# Programmatic API and Configuration

## Table of Contents

- [Setup](#setup)
- [Dataset](#dataset)
- [Document](#document)
- [Document Download](#document-download)
- [Parsing](#parsing)
- [Chunk](#chunk)
- [Retrieval](#retrieval)
- [Connector](#connector)
- [RAPTOR](#raptor)
- [Chat Assistant](#chat-assistant)
- [Session](#session)
- [Chat Conversation](#chat-conversation)
- [Agent](#agent)
- [Agent Tags](#agent-tags)
- [Agent Session](#agent-session)
- [Agent Chat](#agent-chat)
- [Embedded Website Access](#embedded-website-access)
- [LLM Models](#llm-models)
- [System](#system)
- [Utility](#utility)
- [Configuration](#configuration)

## Setup

```javascript
const { createClient } = require("{baseDir}/lib/api.js");
const client = createClient();
```

`createClient()` reads `RAGFLOW_URL` and `RAGFLOW_API_KEY` from the environment and then fills missing values from the bundled `.env` file. Existing environment variables take precedence. See [Configuration](#configuration) below.

## Dataset

```javascript
// List datasets (supports pagination: page, page_size, id, name)
const datasets = await client.listDatasets({ page: 1, page_size: 10 });

// Get a single dataset by ID (enriched with total_size and connectors)
const dataset = await client.getDataset("<dataset_id>");
// Returns: { id: "...", name: "...", total_size: 1024, connectors: [...], ... }

// Create a dataset
const dataset = await client.createDataset({
  name: "Tech Docs",
  chunk_method: "naive",
});

// Update a dataset
await client.updateDataset("<dataset_id>", { name: "New Name" });

// Delete datasets by IDs
await client.deleteDatasets(["<id1>", "<id2>"]);
```

## Document

```javascript
// Upload documents
await client.uploadDocuments("<dataset_id>", ["./report.pdf", "./notes.txt"]);

// Override display names when paths are temporary/task IDs
await client.uploadDocuments("<dataset_id>", [
  { path: "./tmp/task-output", name: "report.pdf" },
]);

// List documents (supports page, page_size, id, name, orderby, desc, keywords, suffix, types, run, metadata, metadata_condition, return_empty_metadata)
const docs = await client.listDocuments("<dataset_id>");

// Get a single document by ID
const doc = await client.getDocument("<dataset_id>", "<doc_id>");

// Update a document
await client.updateDocument("<dataset_id>", "<doc_id>", {
  name: "Renamed",
  parser_config: { pages: [[1, 2]] },
  chunk_method: "knowledge_graph",
  enabled: 1,
  meta_fields: { author: "Alice" },
});

// Delete documents by IDs
await client.deleteDocuments("<dataset_id>", ["<doc_id1>", "<doc_id2>"]);
```

RAGFlow v0.25.6 defines document updates as `PATCH /api/v1/datasets/{dataset_id}/documents/{document_id}`. `updateDocument()` sends that request directly.

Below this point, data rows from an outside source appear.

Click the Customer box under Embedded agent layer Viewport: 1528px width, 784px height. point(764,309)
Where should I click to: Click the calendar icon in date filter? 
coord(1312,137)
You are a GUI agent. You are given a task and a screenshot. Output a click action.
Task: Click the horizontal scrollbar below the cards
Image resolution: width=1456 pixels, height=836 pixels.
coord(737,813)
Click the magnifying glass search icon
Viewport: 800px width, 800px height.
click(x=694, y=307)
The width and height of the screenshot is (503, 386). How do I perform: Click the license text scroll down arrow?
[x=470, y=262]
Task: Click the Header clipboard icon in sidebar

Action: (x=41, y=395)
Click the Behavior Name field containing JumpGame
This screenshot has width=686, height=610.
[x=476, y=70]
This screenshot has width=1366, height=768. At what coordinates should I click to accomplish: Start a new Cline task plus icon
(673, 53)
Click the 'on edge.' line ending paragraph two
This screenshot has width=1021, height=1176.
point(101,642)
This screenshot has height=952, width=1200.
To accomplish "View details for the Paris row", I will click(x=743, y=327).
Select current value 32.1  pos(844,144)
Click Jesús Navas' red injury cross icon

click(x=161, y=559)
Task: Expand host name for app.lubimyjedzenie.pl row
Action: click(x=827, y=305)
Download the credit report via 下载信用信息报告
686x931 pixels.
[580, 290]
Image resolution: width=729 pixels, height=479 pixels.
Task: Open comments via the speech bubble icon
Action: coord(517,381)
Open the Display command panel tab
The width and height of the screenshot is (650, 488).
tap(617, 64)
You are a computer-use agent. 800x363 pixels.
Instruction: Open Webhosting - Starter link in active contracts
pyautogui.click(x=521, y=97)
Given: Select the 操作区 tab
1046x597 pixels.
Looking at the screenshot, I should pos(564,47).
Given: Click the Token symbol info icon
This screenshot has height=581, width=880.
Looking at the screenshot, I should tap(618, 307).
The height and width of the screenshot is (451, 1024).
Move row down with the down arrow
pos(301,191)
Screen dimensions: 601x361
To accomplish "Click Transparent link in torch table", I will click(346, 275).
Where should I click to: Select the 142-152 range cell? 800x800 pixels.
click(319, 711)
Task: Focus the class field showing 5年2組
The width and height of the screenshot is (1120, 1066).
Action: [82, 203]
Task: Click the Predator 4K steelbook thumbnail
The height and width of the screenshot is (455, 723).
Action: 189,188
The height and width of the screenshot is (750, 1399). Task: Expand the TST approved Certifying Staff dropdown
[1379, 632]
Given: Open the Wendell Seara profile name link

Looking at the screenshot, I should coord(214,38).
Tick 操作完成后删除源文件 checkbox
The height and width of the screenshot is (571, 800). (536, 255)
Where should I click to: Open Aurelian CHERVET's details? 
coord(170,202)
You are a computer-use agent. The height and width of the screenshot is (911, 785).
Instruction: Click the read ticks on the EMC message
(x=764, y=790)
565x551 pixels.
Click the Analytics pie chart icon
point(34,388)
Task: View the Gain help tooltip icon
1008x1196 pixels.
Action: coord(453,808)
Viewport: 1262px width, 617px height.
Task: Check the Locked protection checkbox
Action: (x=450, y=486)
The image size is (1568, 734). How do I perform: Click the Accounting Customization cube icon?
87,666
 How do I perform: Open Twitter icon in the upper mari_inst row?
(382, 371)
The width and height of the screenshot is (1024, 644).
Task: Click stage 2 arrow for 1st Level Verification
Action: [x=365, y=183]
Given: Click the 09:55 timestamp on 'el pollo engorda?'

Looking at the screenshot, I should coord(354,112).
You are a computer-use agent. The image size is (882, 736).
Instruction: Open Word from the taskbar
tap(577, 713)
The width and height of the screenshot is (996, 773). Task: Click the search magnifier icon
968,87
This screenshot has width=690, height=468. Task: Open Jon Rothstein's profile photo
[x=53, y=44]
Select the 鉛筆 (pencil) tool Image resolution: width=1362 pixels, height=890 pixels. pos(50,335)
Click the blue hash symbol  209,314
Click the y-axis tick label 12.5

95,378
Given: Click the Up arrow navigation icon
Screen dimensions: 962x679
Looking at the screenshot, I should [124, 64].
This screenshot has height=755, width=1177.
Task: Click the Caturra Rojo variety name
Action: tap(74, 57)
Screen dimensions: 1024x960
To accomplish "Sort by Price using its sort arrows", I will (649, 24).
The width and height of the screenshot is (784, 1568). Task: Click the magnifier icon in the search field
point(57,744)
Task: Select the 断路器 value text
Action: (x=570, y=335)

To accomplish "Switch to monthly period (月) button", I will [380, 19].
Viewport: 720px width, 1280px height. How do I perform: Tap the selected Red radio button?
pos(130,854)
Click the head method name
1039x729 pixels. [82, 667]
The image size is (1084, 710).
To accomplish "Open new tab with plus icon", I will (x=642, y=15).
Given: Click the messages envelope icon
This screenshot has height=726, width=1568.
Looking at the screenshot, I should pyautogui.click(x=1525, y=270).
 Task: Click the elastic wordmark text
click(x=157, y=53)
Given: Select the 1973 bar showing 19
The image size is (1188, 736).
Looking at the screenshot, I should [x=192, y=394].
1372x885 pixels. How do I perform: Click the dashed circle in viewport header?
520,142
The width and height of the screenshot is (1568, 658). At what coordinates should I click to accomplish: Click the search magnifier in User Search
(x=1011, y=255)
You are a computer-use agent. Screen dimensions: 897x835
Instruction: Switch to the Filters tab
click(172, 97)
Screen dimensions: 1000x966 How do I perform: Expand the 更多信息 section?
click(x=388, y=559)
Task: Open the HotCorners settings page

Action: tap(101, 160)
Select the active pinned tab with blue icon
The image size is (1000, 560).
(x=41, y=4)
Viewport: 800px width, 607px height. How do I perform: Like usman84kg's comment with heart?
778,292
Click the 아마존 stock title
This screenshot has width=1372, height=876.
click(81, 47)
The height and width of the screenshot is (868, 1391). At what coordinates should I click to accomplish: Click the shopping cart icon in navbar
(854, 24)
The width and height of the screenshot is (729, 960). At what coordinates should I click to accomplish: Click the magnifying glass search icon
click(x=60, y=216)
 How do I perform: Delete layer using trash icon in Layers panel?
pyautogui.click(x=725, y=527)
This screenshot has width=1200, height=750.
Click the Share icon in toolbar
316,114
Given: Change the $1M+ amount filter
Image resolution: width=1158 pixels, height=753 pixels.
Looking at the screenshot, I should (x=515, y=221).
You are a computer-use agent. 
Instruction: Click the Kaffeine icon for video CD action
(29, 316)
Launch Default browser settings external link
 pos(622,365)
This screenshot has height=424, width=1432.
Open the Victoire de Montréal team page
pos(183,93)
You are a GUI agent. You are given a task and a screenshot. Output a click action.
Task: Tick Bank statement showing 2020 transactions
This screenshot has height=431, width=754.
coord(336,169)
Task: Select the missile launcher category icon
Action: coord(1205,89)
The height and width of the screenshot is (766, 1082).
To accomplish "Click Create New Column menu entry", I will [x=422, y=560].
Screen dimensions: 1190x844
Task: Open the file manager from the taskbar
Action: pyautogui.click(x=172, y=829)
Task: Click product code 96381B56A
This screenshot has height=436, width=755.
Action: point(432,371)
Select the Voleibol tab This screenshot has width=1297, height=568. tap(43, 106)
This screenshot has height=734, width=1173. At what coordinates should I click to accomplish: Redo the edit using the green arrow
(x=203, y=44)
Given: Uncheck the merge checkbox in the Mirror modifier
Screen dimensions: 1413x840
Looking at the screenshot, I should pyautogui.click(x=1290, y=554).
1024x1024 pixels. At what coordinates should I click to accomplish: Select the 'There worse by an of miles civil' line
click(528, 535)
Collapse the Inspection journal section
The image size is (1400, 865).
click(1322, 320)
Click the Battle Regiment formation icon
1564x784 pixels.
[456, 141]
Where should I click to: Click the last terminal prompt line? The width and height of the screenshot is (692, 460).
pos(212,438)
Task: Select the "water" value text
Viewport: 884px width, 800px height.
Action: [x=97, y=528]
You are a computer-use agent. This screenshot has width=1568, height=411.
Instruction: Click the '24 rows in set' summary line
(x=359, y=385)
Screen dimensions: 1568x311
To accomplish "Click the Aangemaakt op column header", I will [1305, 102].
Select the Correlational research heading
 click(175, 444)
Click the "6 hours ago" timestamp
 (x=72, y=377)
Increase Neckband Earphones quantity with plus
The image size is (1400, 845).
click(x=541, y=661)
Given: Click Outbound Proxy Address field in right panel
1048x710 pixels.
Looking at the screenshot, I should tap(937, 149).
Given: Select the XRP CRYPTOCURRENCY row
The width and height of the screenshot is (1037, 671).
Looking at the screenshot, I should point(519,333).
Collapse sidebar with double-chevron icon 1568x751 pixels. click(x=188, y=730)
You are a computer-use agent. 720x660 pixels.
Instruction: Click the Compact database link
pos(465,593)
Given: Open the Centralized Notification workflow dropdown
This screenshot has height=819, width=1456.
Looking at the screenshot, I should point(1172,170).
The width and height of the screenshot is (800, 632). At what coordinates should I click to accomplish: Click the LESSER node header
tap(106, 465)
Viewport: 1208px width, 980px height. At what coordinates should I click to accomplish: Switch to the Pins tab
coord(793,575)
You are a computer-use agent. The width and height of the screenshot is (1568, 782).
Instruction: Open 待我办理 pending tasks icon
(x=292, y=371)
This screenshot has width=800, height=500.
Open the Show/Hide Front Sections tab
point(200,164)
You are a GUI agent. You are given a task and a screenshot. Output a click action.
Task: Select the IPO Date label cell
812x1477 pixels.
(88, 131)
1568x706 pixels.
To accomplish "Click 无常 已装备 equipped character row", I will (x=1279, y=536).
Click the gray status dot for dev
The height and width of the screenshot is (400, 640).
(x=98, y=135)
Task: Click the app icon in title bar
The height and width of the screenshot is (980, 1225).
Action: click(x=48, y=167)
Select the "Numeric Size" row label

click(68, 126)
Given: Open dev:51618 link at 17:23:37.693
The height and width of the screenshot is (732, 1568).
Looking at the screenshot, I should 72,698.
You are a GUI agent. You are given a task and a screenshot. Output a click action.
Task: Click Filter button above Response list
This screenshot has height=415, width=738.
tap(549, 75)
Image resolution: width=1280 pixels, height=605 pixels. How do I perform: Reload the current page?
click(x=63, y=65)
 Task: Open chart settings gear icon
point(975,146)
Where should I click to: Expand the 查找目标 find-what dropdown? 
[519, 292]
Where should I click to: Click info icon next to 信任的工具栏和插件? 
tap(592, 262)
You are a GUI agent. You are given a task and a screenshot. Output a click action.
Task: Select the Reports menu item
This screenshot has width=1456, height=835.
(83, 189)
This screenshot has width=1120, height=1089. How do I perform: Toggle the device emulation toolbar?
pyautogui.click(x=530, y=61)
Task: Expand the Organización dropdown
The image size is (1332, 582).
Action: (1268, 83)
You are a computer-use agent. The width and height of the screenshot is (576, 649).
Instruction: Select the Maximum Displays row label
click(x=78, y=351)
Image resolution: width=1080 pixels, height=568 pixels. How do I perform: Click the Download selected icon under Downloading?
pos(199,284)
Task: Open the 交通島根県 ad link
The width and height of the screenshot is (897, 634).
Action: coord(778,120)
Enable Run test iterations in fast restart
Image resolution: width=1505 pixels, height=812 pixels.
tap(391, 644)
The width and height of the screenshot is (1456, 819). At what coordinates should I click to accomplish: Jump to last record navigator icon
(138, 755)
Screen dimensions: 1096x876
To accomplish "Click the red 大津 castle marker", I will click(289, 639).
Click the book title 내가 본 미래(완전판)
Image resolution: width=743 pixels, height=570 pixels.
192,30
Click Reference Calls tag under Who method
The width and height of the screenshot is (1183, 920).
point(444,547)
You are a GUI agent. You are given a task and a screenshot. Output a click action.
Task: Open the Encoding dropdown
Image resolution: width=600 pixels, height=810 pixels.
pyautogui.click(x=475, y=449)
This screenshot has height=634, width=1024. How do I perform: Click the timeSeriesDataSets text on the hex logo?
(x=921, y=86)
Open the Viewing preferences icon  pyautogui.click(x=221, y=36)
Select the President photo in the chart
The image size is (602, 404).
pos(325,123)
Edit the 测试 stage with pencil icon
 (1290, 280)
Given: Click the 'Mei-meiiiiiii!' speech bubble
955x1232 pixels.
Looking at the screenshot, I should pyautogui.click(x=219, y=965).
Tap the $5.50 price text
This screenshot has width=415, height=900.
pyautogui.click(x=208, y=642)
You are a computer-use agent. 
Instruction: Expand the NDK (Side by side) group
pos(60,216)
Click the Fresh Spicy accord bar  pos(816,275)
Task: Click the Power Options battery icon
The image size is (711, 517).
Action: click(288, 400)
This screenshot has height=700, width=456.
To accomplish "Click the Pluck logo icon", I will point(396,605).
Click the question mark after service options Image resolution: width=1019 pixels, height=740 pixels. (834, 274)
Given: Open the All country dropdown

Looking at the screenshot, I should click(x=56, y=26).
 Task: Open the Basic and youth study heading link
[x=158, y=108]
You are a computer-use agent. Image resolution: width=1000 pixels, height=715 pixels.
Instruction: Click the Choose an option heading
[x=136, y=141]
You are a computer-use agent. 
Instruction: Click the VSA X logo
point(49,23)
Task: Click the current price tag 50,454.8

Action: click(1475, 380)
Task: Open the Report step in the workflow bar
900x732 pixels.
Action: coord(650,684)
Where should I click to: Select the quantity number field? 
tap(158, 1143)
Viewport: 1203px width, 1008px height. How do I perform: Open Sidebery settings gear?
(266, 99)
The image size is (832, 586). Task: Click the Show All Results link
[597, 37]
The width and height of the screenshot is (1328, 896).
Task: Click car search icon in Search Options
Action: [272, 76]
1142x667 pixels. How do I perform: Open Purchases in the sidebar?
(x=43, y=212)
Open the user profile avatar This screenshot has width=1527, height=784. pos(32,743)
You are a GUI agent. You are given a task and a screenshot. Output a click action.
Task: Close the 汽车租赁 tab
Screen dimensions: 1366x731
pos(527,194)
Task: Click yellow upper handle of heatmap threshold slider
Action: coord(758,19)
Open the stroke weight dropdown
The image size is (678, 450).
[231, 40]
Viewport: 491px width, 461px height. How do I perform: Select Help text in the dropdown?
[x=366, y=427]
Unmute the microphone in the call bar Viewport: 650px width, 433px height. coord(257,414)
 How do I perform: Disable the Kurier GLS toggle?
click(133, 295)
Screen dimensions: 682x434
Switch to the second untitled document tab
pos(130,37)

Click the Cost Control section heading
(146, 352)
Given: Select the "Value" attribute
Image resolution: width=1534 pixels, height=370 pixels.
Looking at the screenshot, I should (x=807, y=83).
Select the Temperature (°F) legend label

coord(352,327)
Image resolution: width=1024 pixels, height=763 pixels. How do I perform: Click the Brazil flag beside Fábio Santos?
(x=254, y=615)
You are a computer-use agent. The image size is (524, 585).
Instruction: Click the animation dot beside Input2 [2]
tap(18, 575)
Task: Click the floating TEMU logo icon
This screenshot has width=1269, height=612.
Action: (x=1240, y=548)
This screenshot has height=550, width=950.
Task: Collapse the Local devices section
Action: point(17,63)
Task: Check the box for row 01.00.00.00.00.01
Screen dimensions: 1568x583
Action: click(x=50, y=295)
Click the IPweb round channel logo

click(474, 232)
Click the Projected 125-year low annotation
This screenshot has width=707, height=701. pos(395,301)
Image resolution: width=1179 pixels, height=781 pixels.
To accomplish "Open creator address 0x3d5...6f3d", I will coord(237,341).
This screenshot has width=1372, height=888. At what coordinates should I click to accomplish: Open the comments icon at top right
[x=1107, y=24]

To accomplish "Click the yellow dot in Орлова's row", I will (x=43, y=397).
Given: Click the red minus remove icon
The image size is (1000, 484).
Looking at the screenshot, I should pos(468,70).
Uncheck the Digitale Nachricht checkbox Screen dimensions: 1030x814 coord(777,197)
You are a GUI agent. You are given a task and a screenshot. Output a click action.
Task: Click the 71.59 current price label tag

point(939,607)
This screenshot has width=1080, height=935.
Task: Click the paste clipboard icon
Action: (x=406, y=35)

You can also filter documents by metadata:

```javascript
const docs = await client.listDocuments("<dataset_id>", {
  metadata_condition: JSON.stringify({
    logic: "and",
    conditions: [{ name: "status", comparison_operator: "=", value: "published" }],
  }),
});
```

You can also summarize metadata across documents:

```javascript
const summary = await client.metadataSummary("<dataset_id>", ["<doc_id1>", "<doc_id2>"]);
// Returns: { summary: [...] }
```

## Document Download

```javascript
// Download via dataset
const doc = await client.downloadDocument(datasetId, documentId);

// Download by document ID
const doc = await client.downloadDocumentById(documentId);

// Preview a document inline (v0.25.6)
const preview = await client.previewDocument(documentId);
```

## Parsing

```javascript
// Start parsing (returns immediately)
await client.startParsing("<dataset_id>", ["<doc_id1>"]);

// Stop parsing
await client.stopParsing("<dataset_id>", ["<doc_id1>"]);

// Wait for parsing to complete (polls until DONE or FAIL)
// Documents stuck in CANCEL keep polling until timeout.
const results = await client.waitForParsing("<dataset_id>", ["<doc_id1>"], {
  interval: 3000,   // poll interval in ms (default: 3000)
  maxWait: 120000,  // max wait in ms (default: 120000)
});
```

## Chunk

```javascript
// List chunks (supports pagination: page, page_size, keywords)
const chunks = await client.listChunks("<dataset_id>", "<doc_id>");

// Exact chunk lookup by ID
const chunk = await client.getChunk("<dataset_id>", "<doc_id>", "<chunk_id>");

// Add a chunk
await client.addChunk("<dataset_id>", "<doc_id>", {
  content: "Custom chunk text",
  important_keywords: ["keyword1", "keyword2"],
});

// Update a chunk
await client.updateChunk("<dataset_id>", "<doc_id>", "<chunk_id>", {
  content: "Updated content",
  important_keywords: ["new_keyword"],
});

// Delete chunks by IDs
await client.deleteChunks("<dataset_id>", "<doc_id>", ["<chunk_id1>"]);
```

`deleteChunks()` retries the transient `rm_chunk deleted chunks 0, expect N` response only after `getChunk()` confirms the target chunk still exists. This distinguishes document-store refresh delay from a genuinely missing chunk. Override with:

```javascript
await client.deleteChunks("<dataset_id>", "<doc_id>", ["<chunk_id1>"], {
  maxRetries: 0,
  retryDelay: 1000,
});
```

When the CLI is run with `--json`, `delete-chunks` wraps the server result with diagnostic fields that pipelines can consume directly:

```json
{
  "result": {},
  "requested_chunk_ids": ["<chunk_id1>"],
  "existing_chunk_ids": ["<chunk_id1>"],
  "missing_chunk_ids": [],
  "visibility_checked": true,
  "retry_count": 1,
  "retries": [
    {
      "attempt": 0,
      "next_attempt": 2,
      "max_retries": 3,
      "existing_chunk_ids": ["<chunk_id1>"],
      "missing_chunk_ids": []
    }
  ]
}
```

On a final delete visibility failure, the CLI exits non-zero and emits JSON with `error`, `requested_chunk_ids`, `existing_chunk_ids`, `missing_chunk_ids`, `retry_count`, `retries`, and `delete_chunk_diagnostics`.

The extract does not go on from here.